▸ **EXCERPT TO READ**:
MHB How to Find Max and Min Points for \(\frac{x^3}{2} - |1 - 4x|\) in \((0, 2)\)?

[Petrus]

Calculate max and min point to function $$\frac{x^3}{2}-|1-4x|$$ in the range $$\left(0,2 \right)$$
I got one question, shall I ignore when it's $$\frac{x^3}{2}-(-1+4x)$$ cause then $$x<0$$ and that don't fit in my range? Do I got correct?

 

[alyafey22]

$$|1-4x|=-(1-4x) \,\,\, \,\,\,\forall \,\,\, x>\frac{1}{4}$$

 

[Petrus]

$$|1-4x|=-(1-4x) \,\,\, \,\,\,\forall \,\,\, x>\frac{1}{4}$$

So I basicly got wrong? (I have not done this kind of problem with aboslute value)
If I understand correct so I will have
$$|1-4x|=-(1-4x) \,\,\, \,\,\,\forall \,\,\, x>\frac{1}{4}$$ that means i got new range on that? $$\left(\frac{1}{4},2 \right)$$
$$|1-4x|=-(-1+4) \,\,\, \,\,\,\forall \,\,\ x<\frac{1}{4} $$ that means my new range is $$\left(0,\frac{1}{4} \right)$$ I am right? If so shall I derivate both and find crit point?

 

[alyafey22]

Do you mean the domain ? Because the domain represents the values for x but the range represents the values for y

 

[Petrus]

Do you mean the domain ? Because the domain represents the values for x but the range represents the values for y

Yeah I mean domain, Thats what the problem is asking for :P? Sorry I did not know it's called domain in english

 

[alyafey22]

Ok , then you are correct , derive each function separately .

▸ **EXERCISE DIRECTIONS**: In the forum thread above about finding max and min points, how does alyafey22 explain the difference between domain and range?

▸ **INFORMATION PROVIDED**:
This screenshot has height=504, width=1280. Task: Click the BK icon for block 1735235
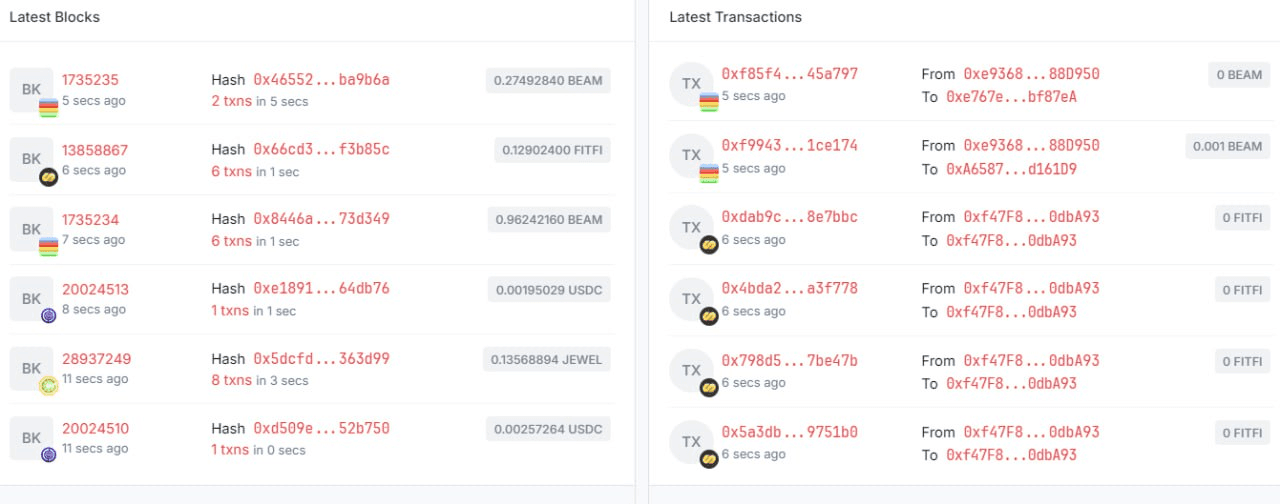coord(31,90)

▸ **TASK ANSWER**: The domain is the values for x, and the range is the values for y.